The current ‘official’ statement from the National Insitutes of Health is that colour additives do not cause hyperactivity, which had been the subject of much debate and experimentation; the European Food Safety Authority [EFSA] more or less agreed, stating that the studies which idicted the ideas provided only limited evidence for a small but statistically significant effect.
However, global agreement or even agreement in the Western hemisphere has yet to be reached.
Allura Red AC – previously manufactured from coal tar, but now largely made from petroleum though approved, is not recommended for conssumption by the European Union and banned in Denmark, Belgium, France, Switzerland, and Sweden. Ironically, it is commonly used to colour children’s medicines in the United States.
Sunset Yellow FCF is also banned in Norway and Finland.
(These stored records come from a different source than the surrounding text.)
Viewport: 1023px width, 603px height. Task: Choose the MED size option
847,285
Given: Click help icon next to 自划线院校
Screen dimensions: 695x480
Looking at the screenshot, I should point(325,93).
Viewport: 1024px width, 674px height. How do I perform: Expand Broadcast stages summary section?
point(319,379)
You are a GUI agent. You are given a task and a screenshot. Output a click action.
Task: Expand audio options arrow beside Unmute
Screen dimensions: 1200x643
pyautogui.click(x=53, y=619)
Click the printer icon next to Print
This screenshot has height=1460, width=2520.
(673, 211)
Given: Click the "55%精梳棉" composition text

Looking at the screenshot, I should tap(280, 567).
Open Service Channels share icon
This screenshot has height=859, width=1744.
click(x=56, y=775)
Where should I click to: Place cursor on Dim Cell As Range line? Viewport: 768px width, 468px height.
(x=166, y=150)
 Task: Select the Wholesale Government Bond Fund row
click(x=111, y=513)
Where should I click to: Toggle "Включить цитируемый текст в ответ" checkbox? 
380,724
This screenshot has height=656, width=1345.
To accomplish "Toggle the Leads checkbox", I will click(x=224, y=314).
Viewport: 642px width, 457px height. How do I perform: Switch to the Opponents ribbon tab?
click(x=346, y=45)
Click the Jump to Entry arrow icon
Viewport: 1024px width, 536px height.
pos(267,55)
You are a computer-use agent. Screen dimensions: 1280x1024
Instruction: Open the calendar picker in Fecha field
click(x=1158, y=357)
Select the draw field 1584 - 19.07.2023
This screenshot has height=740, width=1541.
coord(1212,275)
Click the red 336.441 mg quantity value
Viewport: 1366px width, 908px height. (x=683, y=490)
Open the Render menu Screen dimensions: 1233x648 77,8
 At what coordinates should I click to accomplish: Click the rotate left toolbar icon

Fast Green FCF is noted for poor intestinal absorption, and its negative effects (irritation of eyes, skin, digestive tract, and respiratory tract) on laborartory dogs, rats and mice. It, too, is not allowed by the EFSA.
Additionally, UK ministers agreed to remove six dyes used in Britain by 2009 –
- * Sunset yellow (E110) (FD&C Yellow #6) – colouring found in squashes
- * Carmoisine (E122) – Red colouring in jellies
- * Tartrazine (E102) (FD&C Yellow #5) – Yellow colouring
- * Ponceau 4R (E124) – Red colouring
- * Sodium benzoate (E211) – Preservative
- * Quinoline yellow (E104) – Food colouring
- * Allura red AC (E129) (FD&C Red #40) – Orange / red food dye
For us Americans, that’s not very reassuring.
Then add the terror of high fructose corn syrup (which, though not conclusively harmful, requires far more manufcaturing and processing than honey, cane sugar and other natural occuring sweeteners); preservatives (it’s solidly fiction that our corpses take longer to decay but still…) and aspertine addictions.
In the face of all these mixed-up opinions, government policies and chemical compounds, what’s a girl to do?
What about: running away from it all and going organic?